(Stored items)
◇ ◇ ◇ ◇ ◇ ◇ ◇
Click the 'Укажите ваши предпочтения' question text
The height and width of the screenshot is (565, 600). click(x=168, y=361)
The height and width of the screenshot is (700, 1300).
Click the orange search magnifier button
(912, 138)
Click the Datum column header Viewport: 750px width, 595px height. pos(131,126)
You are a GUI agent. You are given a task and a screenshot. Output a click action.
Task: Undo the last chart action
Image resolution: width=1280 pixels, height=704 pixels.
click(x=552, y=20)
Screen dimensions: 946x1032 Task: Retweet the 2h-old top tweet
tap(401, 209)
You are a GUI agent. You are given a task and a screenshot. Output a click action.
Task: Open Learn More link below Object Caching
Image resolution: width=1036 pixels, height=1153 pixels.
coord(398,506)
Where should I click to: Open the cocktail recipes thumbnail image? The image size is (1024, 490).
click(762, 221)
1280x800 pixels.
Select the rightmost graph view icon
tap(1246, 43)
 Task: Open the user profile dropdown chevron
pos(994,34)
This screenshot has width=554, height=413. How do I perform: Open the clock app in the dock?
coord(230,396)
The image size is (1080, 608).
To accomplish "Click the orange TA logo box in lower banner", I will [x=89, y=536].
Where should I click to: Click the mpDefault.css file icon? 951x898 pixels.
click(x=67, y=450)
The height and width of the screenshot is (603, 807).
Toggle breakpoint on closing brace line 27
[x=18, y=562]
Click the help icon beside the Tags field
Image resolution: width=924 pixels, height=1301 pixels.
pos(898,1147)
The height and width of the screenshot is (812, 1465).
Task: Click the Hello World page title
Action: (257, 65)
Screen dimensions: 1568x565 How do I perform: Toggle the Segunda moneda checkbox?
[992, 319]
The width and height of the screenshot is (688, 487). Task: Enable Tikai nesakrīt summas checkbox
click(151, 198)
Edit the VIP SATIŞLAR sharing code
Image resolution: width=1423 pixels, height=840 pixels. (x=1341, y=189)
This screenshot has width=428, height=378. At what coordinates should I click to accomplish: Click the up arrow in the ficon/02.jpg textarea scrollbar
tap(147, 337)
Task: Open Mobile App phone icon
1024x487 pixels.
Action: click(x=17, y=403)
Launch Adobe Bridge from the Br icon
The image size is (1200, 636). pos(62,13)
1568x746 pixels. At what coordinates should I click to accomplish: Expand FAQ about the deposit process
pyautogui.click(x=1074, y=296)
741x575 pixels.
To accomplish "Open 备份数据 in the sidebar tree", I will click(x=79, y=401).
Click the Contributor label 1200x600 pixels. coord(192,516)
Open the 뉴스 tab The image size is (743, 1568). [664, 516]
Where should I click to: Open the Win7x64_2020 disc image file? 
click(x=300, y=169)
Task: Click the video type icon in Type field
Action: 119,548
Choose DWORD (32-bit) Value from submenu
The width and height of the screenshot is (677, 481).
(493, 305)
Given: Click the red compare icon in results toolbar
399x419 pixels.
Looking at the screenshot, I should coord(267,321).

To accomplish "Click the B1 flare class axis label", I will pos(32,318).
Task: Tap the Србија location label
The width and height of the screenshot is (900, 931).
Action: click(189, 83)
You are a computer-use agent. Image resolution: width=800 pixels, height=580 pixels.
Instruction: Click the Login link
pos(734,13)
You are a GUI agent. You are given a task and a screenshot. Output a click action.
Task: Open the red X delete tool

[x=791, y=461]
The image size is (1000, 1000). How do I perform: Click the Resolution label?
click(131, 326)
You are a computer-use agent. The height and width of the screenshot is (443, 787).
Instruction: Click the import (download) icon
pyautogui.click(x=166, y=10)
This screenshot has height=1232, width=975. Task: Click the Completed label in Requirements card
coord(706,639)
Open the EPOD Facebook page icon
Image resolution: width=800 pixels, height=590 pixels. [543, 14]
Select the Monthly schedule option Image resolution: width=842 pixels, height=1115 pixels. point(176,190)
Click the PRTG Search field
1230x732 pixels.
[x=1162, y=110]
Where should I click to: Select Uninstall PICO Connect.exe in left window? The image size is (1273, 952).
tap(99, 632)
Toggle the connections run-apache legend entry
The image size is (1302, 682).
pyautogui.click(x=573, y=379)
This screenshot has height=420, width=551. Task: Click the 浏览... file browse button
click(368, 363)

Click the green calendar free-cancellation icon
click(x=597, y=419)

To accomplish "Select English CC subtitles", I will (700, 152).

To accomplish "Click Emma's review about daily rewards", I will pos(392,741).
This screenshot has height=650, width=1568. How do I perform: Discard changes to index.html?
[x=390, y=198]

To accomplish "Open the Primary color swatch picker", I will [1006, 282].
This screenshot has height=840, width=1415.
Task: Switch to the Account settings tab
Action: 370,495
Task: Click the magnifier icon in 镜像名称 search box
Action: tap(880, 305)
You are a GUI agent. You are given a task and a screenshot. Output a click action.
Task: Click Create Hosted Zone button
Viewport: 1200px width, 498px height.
◇ ◇ ◇ ◇ ◇ ◇ ◇
## Work task:
Each entry above needs to be output exactly.

## Reply to the exercise:
Click the 'Укажите ваши предпочтения' question text
The height and width of the screenshot is (565, 600). click(x=168, y=361)
The height and width of the screenshot is (700, 1300).
Click the orange search magnifier button
(912, 138)
Click the Datum column header Viewport: 750px width, 595px height. pos(131,126)
You are a GUI agent. You are given a task and a screenshot. Output a click action.
Task: Undo the last chart action
Image resolution: width=1280 pixels, height=704 pixels.
click(x=552, y=20)
Screen dimensions: 946x1032 Task: Retweet the 2h-old top tweet
tap(401, 209)
You are a GUI agent. You are given a task and a screenshot. Output a click action.
Task: Open Learn More link below Object Caching
Image resolution: width=1036 pixels, height=1153 pixels.
coord(398,506)
Where should I click to: Open the cocktail recipes thumbnail image? The image size is (1024, 490).
click(762, 221)
1280x800 pixels.
Select the rightmost graph view icon
tap(1246, 43)
 Task: Open the user profile dropdown chevron
pos(994,34)
This screenshot has width=554, height=413. How do I perform: Open the clock app in the dock?
coord(230,396)
The image size is (1080, 608).
To accomplish "Click the orange TA logo box in lower banner", I will [x=89, y=536].
Where should I click to: Click the mpDefault.css file icon? 951x898 pixels.
click(x=67, y=450)
The height and width of the screenshot is (603, 807).
Toggle breakpoint on closing brace line 27
[x=18, y=562]
Click the help icon beside the Tags field
Image resolution: width=924 pixels, height=1301 pixels.
pos(898,1147)
The height and width of the screenshot is (812, 1465).
Task: Click the Hello World page title
Action: (257, 65)
Screen dimensions: 1568x565 How do I perform: Toggle the Segunda moneda checkbox?
[992, 319]
The width and height of the screenshot is (688, 487). Task: Enable Tikai nesakrīt summas checkbox
click(151, 198)
Edit the VIP SATIŞLAR sharing code
Image resolution: width=1423 pixels, height=840 pixels. (x=1341, y=189)
This screenshot has width=428, height=378. At what coordinates should I click to accomplish: Click the up arrow in the ficon/02.jpg textarea scrollbar
tap(147, 337)
Task: Open Mobile App phone icon
1024x487 pixels.
Action: click(x=17, y=403)
Launch Adobe Bridge from the Br icon
The image size is (1200, 636). pos(62,13)
1568x746 pixels. At what coordinates should I click to accomplish: Expand FAQ about the deposit process
pyautogui.click(x=1074, y=296)
741x575 pixels.
To accomplish "Open 备份数据 in the sidebar tree", I will click(x=79, y=401).
Click the Contributor label 1200x600 pixels. coord(192,516)
Open the 뉴스 tab The image size is (743, 1568). [664, 516]
Where should I click to: Open the Win7x64_2020 disc image file? 
click(x=300, y=169)
Task: Click the video type icon in Type field
Action: 119,548
Choose DWORD (32-bit) Value from submenu
The width and height of the screenshot is (677, 481).
(493, 305)
Given: Click the red compare icon in results toolbar
399x419 pixels.
Looking at the screenshot, I should coord(267,321).

To accomplish "Click the B1 flare class axis label", I will pos(32,318).
Task: Tap the Србија location label
The width and height of the screenshot is (900, 931).
Action: click(189, 83)
You are a computer-use agent. Image resolution: width=800 pixels, height=580 pixels.
Instruction: Click the Login link
pos(734,13)
You are a GUI agent. You are given a task and a screenshot. Output a click action.
Task: Open the red X delete tool

[x=791, y=461]
The image size is (1000, 1000). How do I perform: Click the Resolution label?
click(131, 326)
You are a computer-use agent. The height and width of the screenshot is (443, 787).
Instruction: Click the import (download) icon
pyautogui.click(x=166, y=10)
This screenshot has height=1232, width=975. Task: Click the Completed label in Requirements card
coord(706,639)
Open the EPOD Facebook page icon
Image resolution: width=800 pixels, height=590 pixels. [543, 14]
Select the Monthly schedule option Image resolution: width=842 pixels, height=1115 pixels. point(176,190)
Click the PRTG Search field
1230x732 pixels.
[x=1162, y=110]
Where should I click to: Select Uninstall PICO Connect.exe in left window? The image size is (1273, 952).
tap(99, 632)
Toggle the connections run-apache legend entry
The image size is (1302, 682).
pyautogui.click(x=573, y=379)
This screenshot has height=420, width=551. Task: Click the 浏览... file browse button
click(368, 363)

Click the green calendar free-cancellation icon
click(x=597, y=419)

To accomplish "Select English CC subtitles", I will (700, 152).

To accomplish "Click Emma's review about daily rewards", I will pos(392,741).
This screenshot has height=650, width=1568. How do I perform: Discard changes to index.html?
[x=390, y=198]

To accomplish "Open the Primary color swatch picker", I will [1006, 282].
This screenshot has height=840, width=1415.
Task: Switch to the Account settings tab
Action: 370,495
Task: Click the magnifier icon in 镜像名称 search box
Action: tap(880, 305)
You are a GUI agent. You are given a task and a screenshot. Output a click action.
Task: Click Create Hosted Zone button
Viewport: 1200px width, 498px height.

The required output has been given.